--- SELECTED TEXT Enclosed Below ---

Reputation: 1643
Fairly simple problem I can't seem to come up with an elegant solution.
I'd like to arrange a column of data by differing descending levels:
library(dplyr)
test <- data.frame(ID=c(19000,19001,19002,1,2))
test %>%
arrange(desc(ID)) %>%
mutate(ID = formatC(ID,width=5,format="d",flag="0"))
ID
1 19002
2 19001
3 19000
4 00002
5 00001
I want:
ID
1 00002
2 00001
3 19002
4 19001
5 19000
This is for a pipeline so more IDs will be added, e.g. 00003, 00004....
Here's something I came up with:
test %>%
mutate(ID = formatC(ID,width=5,format="d",flag="0")) %>%
group_by(group=substr(ID,1,1)) %>%
arrange(desc(ID)) %>%
arrange(group) %>%
ungroup() %>%
select(ID)
Anything better than this?
EDIT--
library(microbenchmark)
test <- data.frame(ID=c(1:29999))
microbenchmark(group = test %>%
mutate(ID = formatC(ID,width=5,format="d",flag="0"),
group = substr(ID,1,1)) %>%
arrange(group, desc(ID)) %>%
select(ID),
mod = test %>%
arrange(ID %/% 1000, desc(ID %% 1000)) %>%
mutate(ID = formatC(ID,width=5,format="d",flag="0")))
Unit: milliseconds
expr min lq mean median uq max neval cld
group 138.0480 152.21025 168.7705 160.41305 176.6362 352.4736 100 b
mod 27.7697 29.94265 34.1312 31.92085 35.5323 88.8065 100 a
Thanks all! Looks like I have my answer.
Upvotes: 4
Views: 95
Reputation: 173793
You could just sort by number of thousands then descending-sort by modulo 1000. That way you don't need to add a groups column.
library(dplyr)
test <- data.frame(ID=c(19000,19001,19002,1,2))
test %>%
arrange(ID %/% 1000, desc(ID %% 1000)) %>%
mutate(ID = formatC(ID,width=5,format="d",flag="0"))
#> ID
#> 1 00002
#> 2 00001
#> 3 19002
#> 4 19001
#> 5 19000
Upvotes: 6
Reputation: 2323
Here is a small edit to your solution:
library(dplyr)
test <- data.frame(ID=c(19000,19001,19002,1,2))
test %>%
mutate(ID = formatC(ID,width=5,format="d",flag="0")) %>%
arrange(substr(ID,1,1), desc(ID))
Upvotes: 0

--- End of Enclosed SELECTED TEXT ---
--- GIVEN INFORMATION Enclosed Below ---

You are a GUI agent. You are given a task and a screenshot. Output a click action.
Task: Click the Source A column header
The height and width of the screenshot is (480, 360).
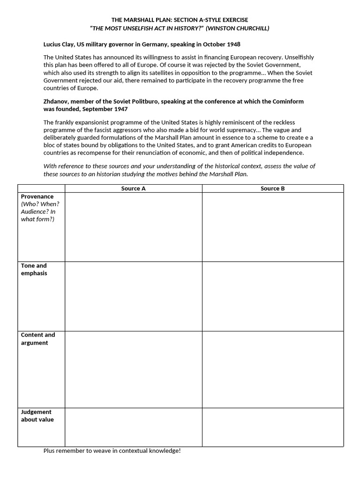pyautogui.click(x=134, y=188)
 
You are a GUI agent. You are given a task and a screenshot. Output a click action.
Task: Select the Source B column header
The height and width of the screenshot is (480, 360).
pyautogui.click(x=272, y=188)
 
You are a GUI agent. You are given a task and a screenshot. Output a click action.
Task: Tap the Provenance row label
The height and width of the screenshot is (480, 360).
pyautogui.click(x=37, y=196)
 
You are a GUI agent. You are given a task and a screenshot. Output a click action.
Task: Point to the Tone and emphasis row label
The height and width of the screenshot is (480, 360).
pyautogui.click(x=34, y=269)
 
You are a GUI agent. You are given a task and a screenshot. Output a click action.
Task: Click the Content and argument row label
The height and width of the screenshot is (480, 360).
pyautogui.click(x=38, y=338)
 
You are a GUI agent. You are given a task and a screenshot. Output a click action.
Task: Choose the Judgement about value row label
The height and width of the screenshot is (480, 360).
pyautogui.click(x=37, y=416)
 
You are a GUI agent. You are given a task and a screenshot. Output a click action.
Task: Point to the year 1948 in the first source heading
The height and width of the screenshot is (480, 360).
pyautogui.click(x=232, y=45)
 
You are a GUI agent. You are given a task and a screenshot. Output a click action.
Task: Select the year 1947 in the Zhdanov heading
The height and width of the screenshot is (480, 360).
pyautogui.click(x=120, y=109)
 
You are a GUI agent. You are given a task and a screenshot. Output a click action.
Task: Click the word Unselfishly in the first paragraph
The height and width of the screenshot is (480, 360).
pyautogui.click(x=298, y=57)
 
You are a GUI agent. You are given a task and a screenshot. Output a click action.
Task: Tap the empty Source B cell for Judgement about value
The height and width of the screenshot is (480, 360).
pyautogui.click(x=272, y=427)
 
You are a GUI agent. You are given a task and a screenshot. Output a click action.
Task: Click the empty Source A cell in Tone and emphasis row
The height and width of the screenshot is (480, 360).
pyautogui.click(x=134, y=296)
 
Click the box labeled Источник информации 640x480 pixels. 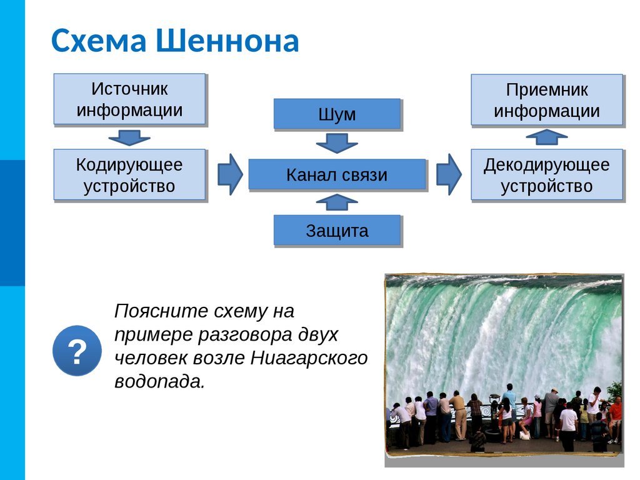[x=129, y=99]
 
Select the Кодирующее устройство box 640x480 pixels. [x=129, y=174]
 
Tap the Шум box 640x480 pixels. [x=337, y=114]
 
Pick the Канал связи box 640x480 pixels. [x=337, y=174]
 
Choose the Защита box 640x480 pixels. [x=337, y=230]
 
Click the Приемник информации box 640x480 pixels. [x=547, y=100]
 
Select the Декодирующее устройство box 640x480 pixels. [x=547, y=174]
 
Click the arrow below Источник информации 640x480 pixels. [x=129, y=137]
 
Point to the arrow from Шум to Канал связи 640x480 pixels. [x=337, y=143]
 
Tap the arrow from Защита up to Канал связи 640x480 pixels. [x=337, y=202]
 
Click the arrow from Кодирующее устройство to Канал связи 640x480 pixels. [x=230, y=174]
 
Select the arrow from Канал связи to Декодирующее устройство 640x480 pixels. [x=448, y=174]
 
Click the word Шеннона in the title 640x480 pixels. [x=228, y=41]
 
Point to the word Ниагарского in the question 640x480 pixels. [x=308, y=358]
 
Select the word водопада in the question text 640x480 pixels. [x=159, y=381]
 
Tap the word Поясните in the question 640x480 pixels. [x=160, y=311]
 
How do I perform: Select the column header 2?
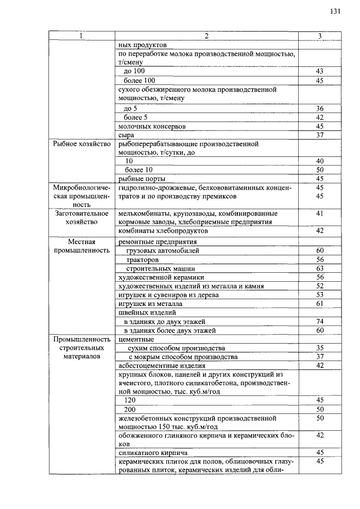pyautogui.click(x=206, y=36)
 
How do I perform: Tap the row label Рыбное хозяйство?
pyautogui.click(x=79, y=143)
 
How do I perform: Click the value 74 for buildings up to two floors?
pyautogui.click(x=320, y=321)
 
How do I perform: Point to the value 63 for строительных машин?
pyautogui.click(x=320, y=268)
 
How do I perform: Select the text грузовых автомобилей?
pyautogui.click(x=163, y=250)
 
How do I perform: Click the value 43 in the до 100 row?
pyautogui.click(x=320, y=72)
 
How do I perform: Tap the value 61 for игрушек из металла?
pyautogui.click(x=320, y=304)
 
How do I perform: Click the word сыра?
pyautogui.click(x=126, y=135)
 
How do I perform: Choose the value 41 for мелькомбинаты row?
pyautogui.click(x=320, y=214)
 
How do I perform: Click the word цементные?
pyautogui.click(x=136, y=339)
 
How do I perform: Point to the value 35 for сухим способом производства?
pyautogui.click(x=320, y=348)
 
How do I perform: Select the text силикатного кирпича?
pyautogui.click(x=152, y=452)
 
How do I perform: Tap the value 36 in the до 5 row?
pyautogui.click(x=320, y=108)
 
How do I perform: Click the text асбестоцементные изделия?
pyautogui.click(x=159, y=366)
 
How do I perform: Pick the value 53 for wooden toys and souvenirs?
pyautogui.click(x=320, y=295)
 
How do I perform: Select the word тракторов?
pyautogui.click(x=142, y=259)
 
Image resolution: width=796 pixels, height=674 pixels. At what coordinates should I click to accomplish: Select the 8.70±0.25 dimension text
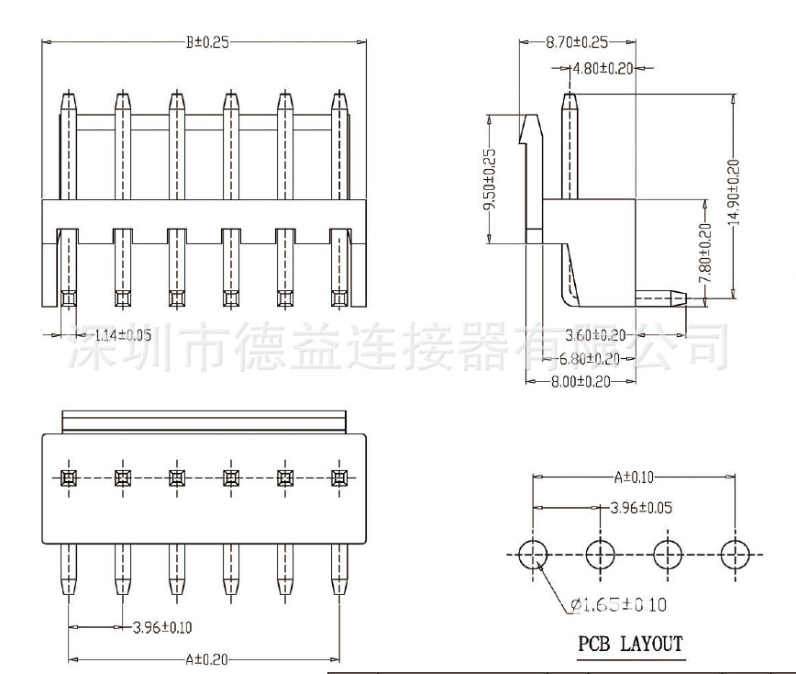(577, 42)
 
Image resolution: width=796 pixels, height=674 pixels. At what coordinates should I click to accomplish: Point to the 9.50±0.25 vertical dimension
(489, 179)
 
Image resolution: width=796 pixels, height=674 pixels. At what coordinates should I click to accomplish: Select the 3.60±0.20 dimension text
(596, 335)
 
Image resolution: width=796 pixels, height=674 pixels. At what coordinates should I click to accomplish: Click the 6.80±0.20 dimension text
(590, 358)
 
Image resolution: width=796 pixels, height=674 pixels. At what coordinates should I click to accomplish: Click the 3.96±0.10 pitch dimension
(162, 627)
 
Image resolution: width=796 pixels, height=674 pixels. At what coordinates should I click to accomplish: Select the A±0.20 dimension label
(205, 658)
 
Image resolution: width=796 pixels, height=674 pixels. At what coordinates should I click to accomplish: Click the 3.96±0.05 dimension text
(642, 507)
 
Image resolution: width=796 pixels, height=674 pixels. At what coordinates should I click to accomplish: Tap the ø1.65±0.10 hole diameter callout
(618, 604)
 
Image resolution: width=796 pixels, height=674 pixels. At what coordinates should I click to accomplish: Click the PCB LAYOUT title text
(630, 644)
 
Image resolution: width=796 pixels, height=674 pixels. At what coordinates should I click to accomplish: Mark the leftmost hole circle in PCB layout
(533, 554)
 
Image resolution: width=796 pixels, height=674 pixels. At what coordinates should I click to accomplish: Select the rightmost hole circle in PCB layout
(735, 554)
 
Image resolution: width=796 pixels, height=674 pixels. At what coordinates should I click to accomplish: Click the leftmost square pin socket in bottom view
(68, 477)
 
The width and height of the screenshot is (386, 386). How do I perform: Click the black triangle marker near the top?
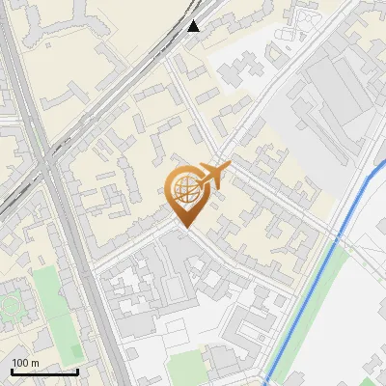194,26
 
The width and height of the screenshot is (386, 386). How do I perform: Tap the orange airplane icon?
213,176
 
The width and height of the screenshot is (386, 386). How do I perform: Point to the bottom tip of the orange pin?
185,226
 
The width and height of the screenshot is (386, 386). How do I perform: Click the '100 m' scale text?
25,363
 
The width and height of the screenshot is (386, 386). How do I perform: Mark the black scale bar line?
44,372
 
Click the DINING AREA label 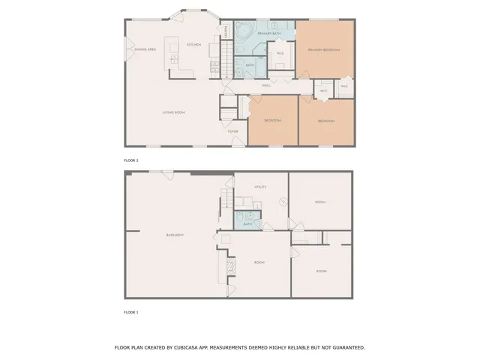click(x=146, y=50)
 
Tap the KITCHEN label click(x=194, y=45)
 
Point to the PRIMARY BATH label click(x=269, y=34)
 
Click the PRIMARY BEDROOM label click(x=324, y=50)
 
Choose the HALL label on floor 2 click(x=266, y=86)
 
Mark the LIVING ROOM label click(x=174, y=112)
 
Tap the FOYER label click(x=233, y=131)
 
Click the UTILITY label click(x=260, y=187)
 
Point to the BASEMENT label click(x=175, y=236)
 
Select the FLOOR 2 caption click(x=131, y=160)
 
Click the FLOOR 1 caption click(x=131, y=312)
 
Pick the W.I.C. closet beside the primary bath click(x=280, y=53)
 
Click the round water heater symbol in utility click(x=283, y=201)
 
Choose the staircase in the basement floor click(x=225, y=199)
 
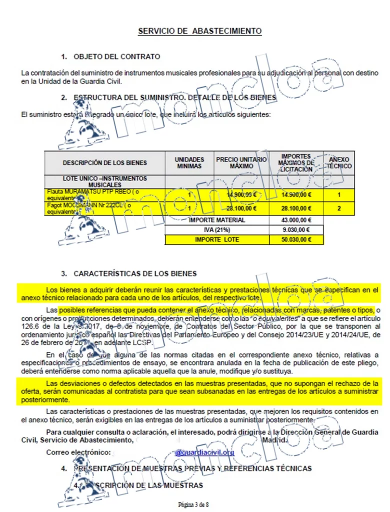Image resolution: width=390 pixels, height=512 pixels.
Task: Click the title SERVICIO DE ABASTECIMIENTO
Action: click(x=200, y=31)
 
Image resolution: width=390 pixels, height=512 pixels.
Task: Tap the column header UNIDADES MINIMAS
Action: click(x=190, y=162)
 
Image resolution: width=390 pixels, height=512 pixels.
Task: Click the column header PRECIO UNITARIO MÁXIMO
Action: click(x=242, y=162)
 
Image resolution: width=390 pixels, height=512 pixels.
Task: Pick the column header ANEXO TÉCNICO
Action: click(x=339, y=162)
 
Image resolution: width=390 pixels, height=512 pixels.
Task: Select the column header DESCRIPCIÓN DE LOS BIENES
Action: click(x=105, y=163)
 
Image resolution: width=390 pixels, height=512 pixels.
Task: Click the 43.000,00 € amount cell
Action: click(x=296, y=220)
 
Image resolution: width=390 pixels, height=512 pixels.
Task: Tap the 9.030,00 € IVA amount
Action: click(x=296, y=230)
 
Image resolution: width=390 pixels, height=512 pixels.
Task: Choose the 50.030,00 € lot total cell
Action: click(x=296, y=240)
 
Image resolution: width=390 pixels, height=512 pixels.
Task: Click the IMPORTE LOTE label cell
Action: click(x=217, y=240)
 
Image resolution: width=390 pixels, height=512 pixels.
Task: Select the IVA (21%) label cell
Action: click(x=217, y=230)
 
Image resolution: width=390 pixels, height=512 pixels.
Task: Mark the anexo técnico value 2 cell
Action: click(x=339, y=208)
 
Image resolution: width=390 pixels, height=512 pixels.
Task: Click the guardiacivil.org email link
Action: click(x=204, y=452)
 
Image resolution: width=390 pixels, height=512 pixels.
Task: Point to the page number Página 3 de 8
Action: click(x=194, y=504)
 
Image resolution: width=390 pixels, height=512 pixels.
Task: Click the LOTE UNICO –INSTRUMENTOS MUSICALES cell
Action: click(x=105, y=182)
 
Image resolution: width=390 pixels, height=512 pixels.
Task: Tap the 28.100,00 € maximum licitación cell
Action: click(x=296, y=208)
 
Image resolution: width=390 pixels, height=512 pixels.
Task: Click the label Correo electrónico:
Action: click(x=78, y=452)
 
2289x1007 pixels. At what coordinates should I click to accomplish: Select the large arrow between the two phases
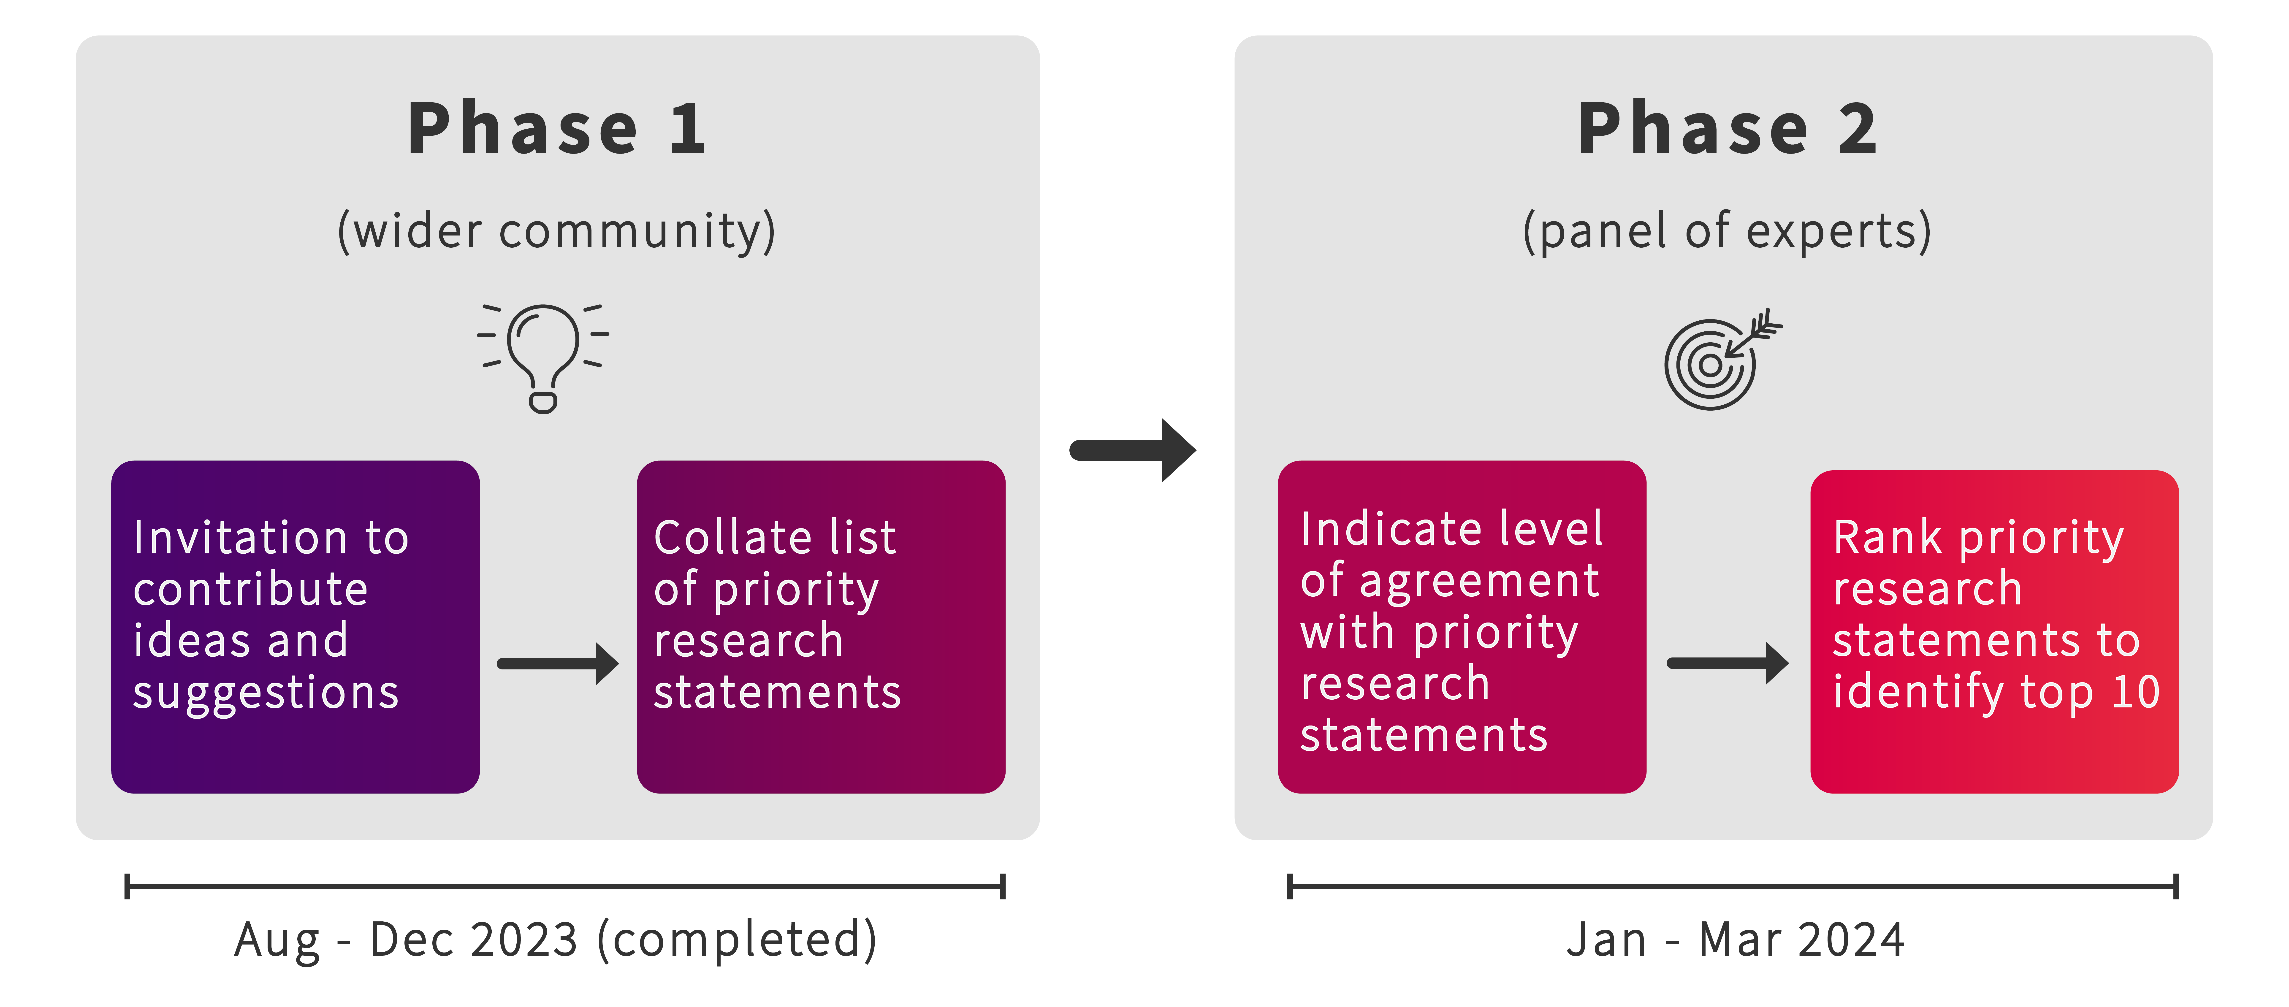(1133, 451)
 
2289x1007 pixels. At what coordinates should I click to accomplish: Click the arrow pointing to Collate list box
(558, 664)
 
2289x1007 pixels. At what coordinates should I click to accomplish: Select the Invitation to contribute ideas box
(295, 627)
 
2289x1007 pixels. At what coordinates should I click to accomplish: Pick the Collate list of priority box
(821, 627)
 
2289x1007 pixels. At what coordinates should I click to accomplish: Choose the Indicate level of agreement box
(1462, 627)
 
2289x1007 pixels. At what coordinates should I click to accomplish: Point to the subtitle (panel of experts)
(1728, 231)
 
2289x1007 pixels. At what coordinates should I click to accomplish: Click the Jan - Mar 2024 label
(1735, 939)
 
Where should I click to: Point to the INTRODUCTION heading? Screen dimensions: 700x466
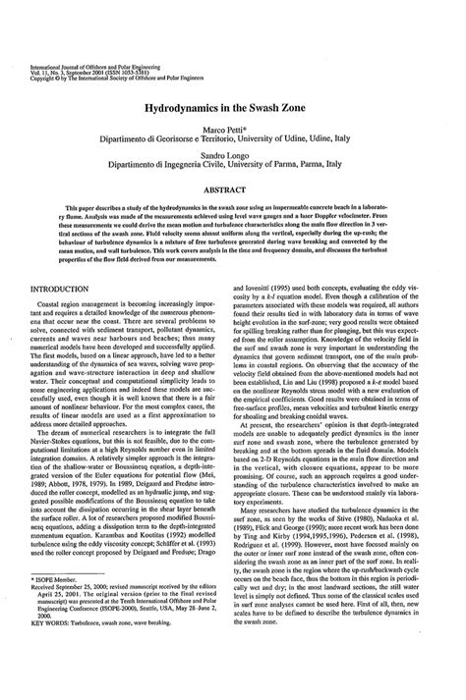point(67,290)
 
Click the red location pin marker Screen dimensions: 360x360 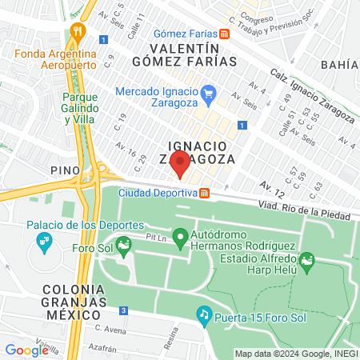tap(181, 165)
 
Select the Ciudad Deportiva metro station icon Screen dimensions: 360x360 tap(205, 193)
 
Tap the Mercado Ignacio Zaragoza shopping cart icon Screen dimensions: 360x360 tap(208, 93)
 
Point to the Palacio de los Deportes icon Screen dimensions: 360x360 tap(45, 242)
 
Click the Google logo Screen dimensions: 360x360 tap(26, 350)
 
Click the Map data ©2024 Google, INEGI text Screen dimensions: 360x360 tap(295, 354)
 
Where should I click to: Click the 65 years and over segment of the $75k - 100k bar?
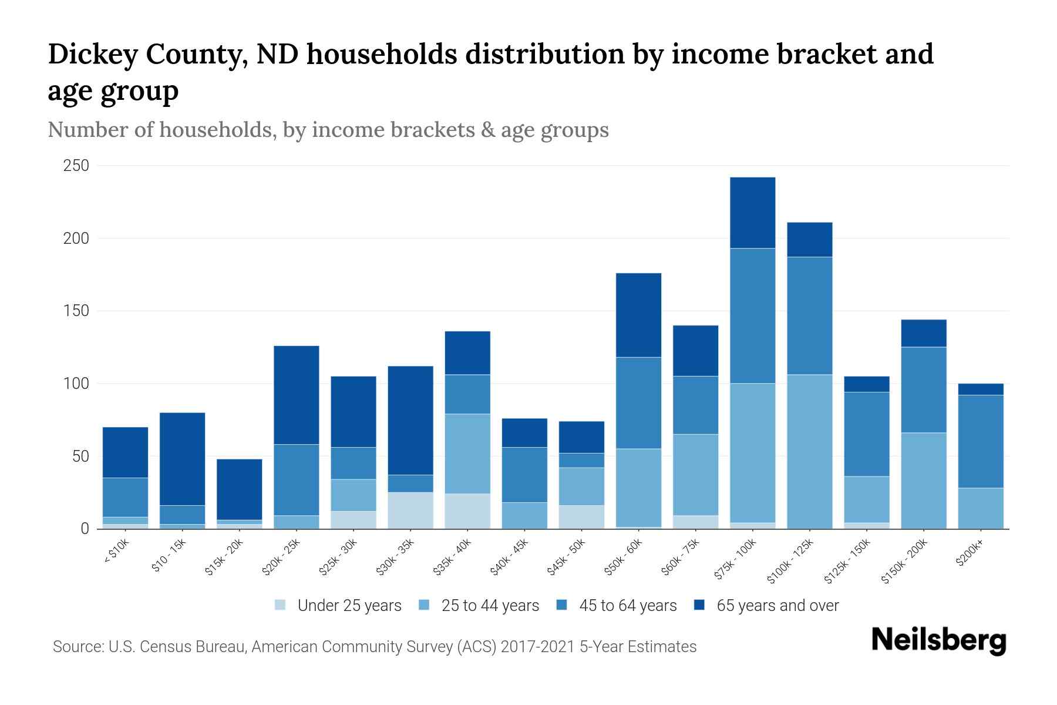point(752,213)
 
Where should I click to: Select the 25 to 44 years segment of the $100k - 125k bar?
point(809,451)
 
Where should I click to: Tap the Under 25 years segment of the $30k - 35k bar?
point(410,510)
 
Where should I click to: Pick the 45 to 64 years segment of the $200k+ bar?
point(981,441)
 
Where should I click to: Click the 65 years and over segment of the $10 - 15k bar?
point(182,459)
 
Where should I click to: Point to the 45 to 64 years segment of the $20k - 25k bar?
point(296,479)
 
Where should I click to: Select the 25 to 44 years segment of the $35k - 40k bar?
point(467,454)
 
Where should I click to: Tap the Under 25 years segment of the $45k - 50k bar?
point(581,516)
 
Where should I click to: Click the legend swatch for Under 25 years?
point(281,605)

--- End of Enclosed GIVEN INFORMATION ---

REQUIREMENT 1 –
Reproduce the part of the dplyr sorting thread between "Here's something I" and "test <- data.frame(ID=c(1:29999))", inclusive.
REQUIREMENT 2 –
In the benchmark in the dplyr sorting thread, what mean time in milliseconds is reported for the mod expression?

RESPONSE 1 –
Here's something I came up with:
test %>%
mutate(ID = formatC(ID,width=5,format="d",flag="0")) %>%
group_by(group=substr(ID,1,1)) %>%
arrange(desc(ID)) %>%
arrange(group) %>%
ungroup() %>%
select(ID)
Anything better than this?
EDIT--
library(microbenchmark)
test <- data.frame(ID=c(1:29999))

RESPONSE 2 –
34.1312 milliseconds